Conditions of equilateral triangle in complex plane/equivalence of angles between segments

Question

Suppose that $z_1, z_2, z_3 \in \mathbb{C}$ such that $z_1^2 + z_2^2 + z_3^2 = z_1z_2 + z_1z_3 + z_2z_3$. In order to conclude that the triangle formed by $z_1, z_2, z_3$ is equilateral, it is sufficient to show that all angles of the triangle are equal. In ProofWiki this is done by showing that $\frac{z_2 - z_1}{z_3 - z_2} = \frac{z_3 - z_1}{z_1 - z_2}$, after which the article concludes that: "Thus $z_2 - z_1$ and $z_3 - z_1$ are at the same angle to each other as $z_3 - z_2$ and $z_1 - z_2$". Link to the article.

What known theorem/property yields the result between the angles from the equality $\frac{z_2 - z_1}{z_3 - z_2} = \frac{z_3 - z_1}{z_1 - z_2}$? I have done barely any geometrical arguments for the past few years, so I am quite rusty with the machinery.

Answer 1

The argument of a complex number is the counterclockwise angle made by the vector joining the point representing the complex number (in the Argand plane) to the origin, with the positive X axis.
Any angle measured clockwise, starting from the positive direction of the X axis, is taken as negative by convention.

More specifically, $arg(z_1-z_2)$ is the counterclockwise angle made by the vector joining the point representing $z_2$ to the point representing $z_1$, with the positive X axis.

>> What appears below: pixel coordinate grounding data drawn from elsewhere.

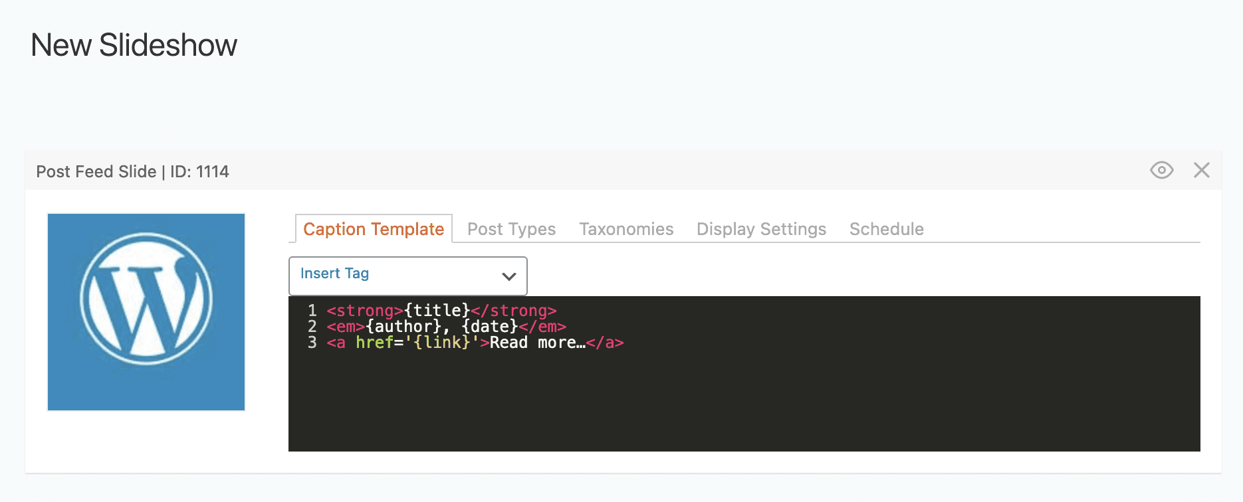The image size is (1243, 502).
Task: Select the Taxonomies tab
Action: [626, 229]
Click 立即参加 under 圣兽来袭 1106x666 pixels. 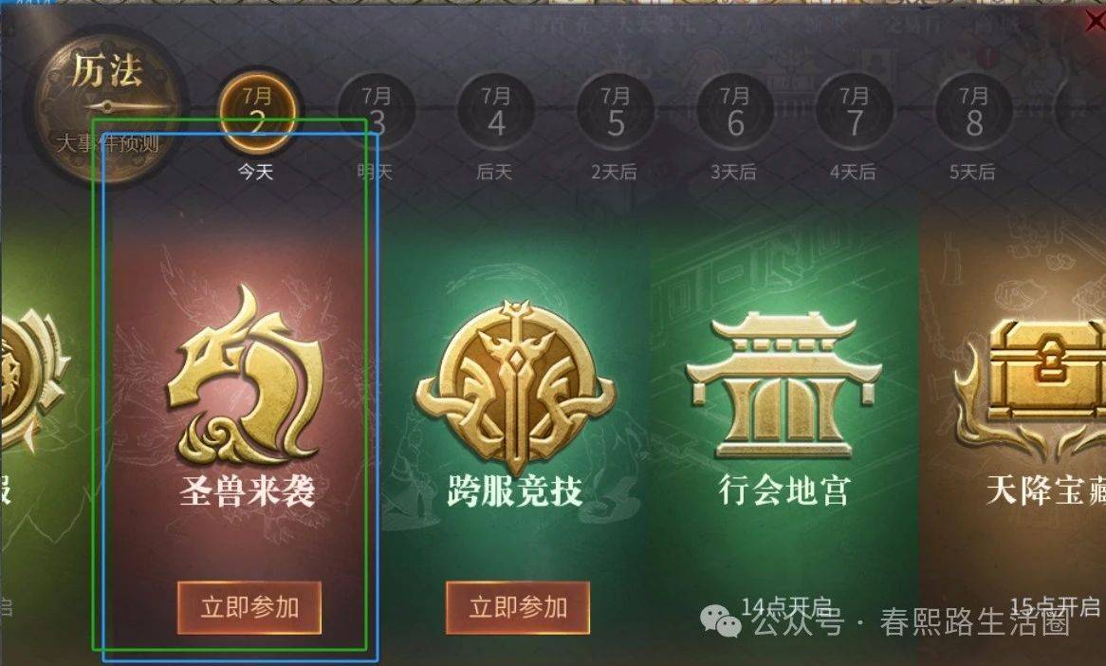click(x=249, y=607)
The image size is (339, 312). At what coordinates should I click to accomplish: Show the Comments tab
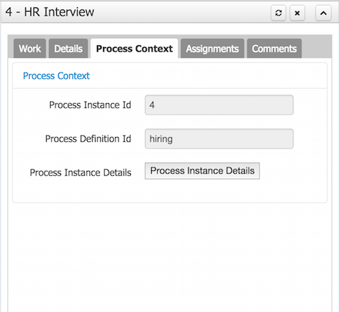(274, 49)
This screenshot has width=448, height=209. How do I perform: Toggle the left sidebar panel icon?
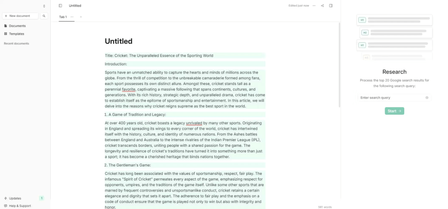pyautogui.click(x=60, y=6)
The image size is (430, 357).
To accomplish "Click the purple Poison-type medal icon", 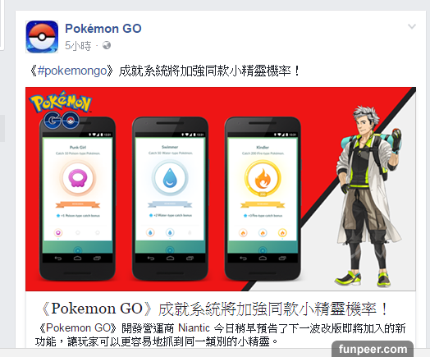I will coord(78,178).
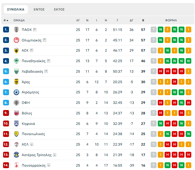Switch to the ΕΝΤΟΣ tab
This screenshot has width=195, height=170.
(39, 9)
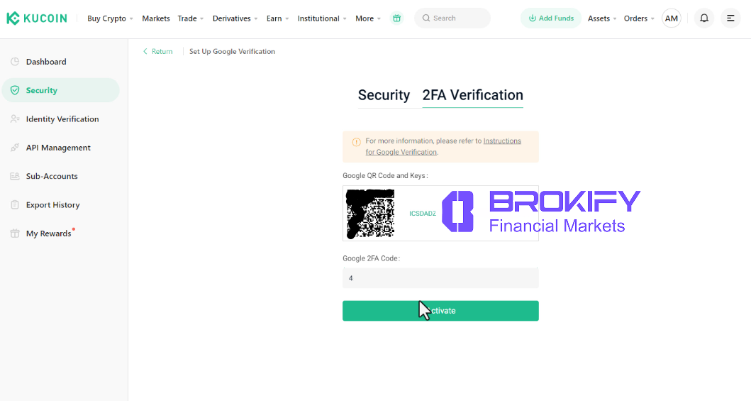Image resolution: width=751 pixels, height=401 pixels.
Task: Click the API Management sidebar icon
Action: pos(15,148)
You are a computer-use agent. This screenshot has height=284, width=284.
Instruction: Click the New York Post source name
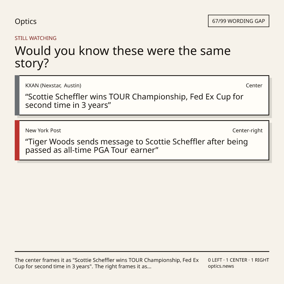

We must also note that the following property holds given that $z,\omega≠0:$ $$arg(\frac zω)=arg(z)-arg(\omega)$$
In the image, let $\alpha$ be divided into $\theta_1$ and $\theta_2$. Since $\theta_2$ is measured clockwise wrt the red dotted reference line, we will always write it as $-\theta_2$.
Then, $$arg(z_1-z_2)-arg(z_3-z_2)= \theta_1-(-\theta_2)= \theta_1+\theta_2.$$ Thus, $$arg\left(\frac{z_1-z_2}{z_3-z_2}\right)=\alpha.$$
Thus we have the result: $arg\left(\frac{z_1-z_2}{z_3-z_2}\right)$ represents the angle made by the vectors joining $(z_2,z_1)$ and $(z_2,z_3)$ with $z_2$ as the vertex.
Note, however, that the $z_2$ (that is, The complex number representing the vertex) must have the same sign in both the numerator and denominator (either both positive or both negative ).

Answer 2

The answer to my question occurred to me right after I posted the bounty: If we just consider the arguments, then the fractions read as: "The difference between the arguments of $z_2 - z_1$ and $z_3 - z_2$ is equal to that of the difference between $z_3 - z_1$ and $z_1 - z_2$", which means exactly that $z_2 - z_1$ and $z_3 - z_1$ are at the same angle to each other as $z_1 - z_2$ and $z_3 - z_2$.

Answer 3

We can also go from modulus. If you call the lengths of the sides of the triangle, $a,b,c$, then $a^2=bc$, $b^2=ca$, $c^2=ab$.